• **WHAT IS NEEDED**:
Please restate each entry word for word and leave the pictures out.

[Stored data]
|---|

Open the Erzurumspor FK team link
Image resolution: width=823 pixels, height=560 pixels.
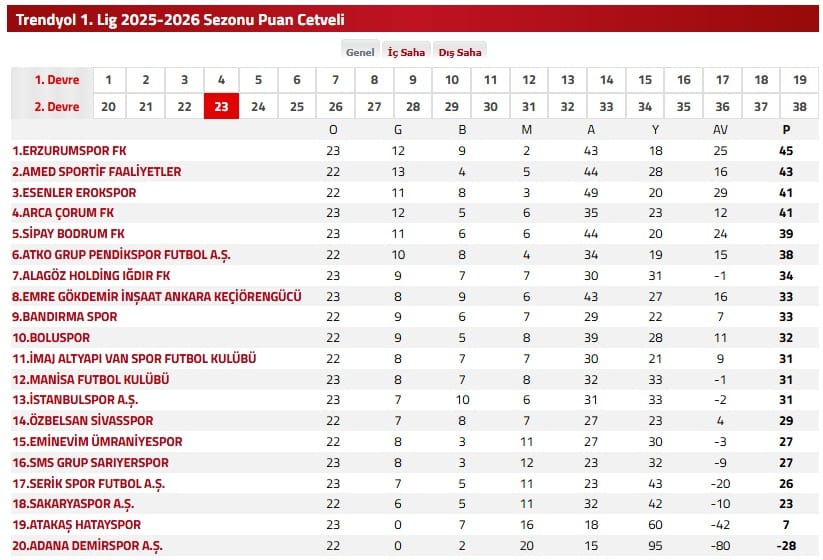coord(69,151)
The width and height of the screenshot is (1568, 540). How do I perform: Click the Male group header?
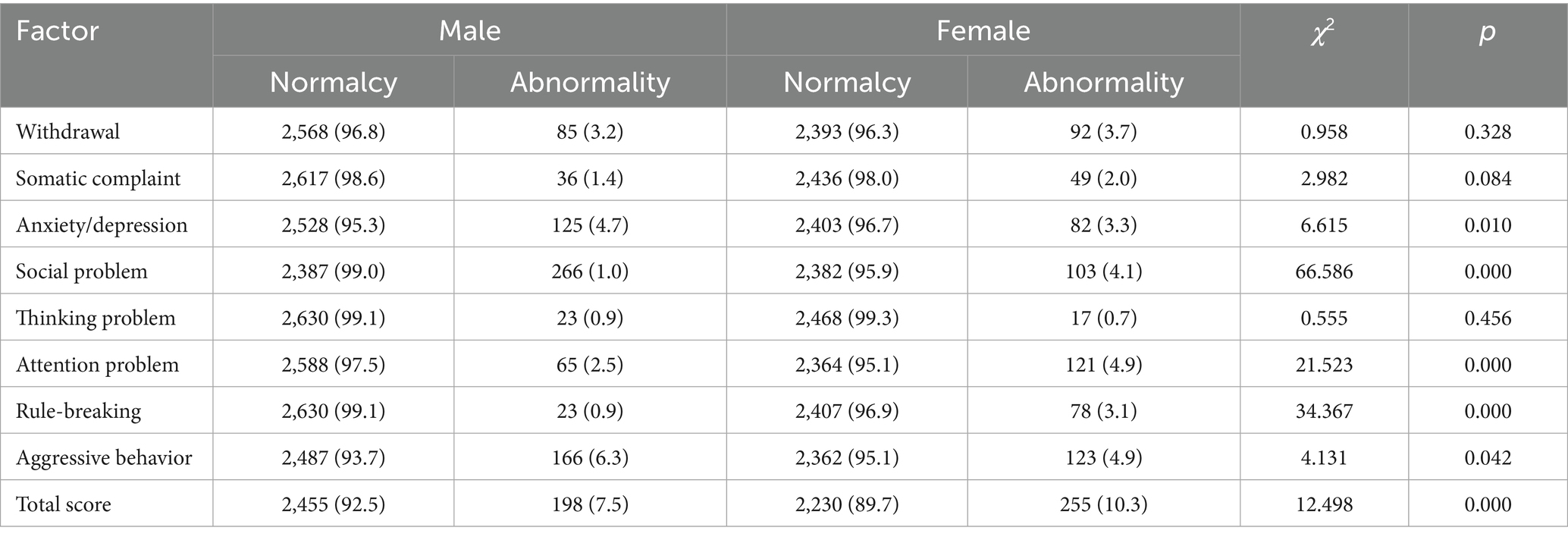(469, 31)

|---|

• **TASK RESULT**:
Open the Erzurumspor FK team link
Image resolution: width=823 pixels, height=560 pixels.
coord(69,151)
The width and height of the screenshot is (1568, 540). How do I perform: Click the Male group header?
(469, 31)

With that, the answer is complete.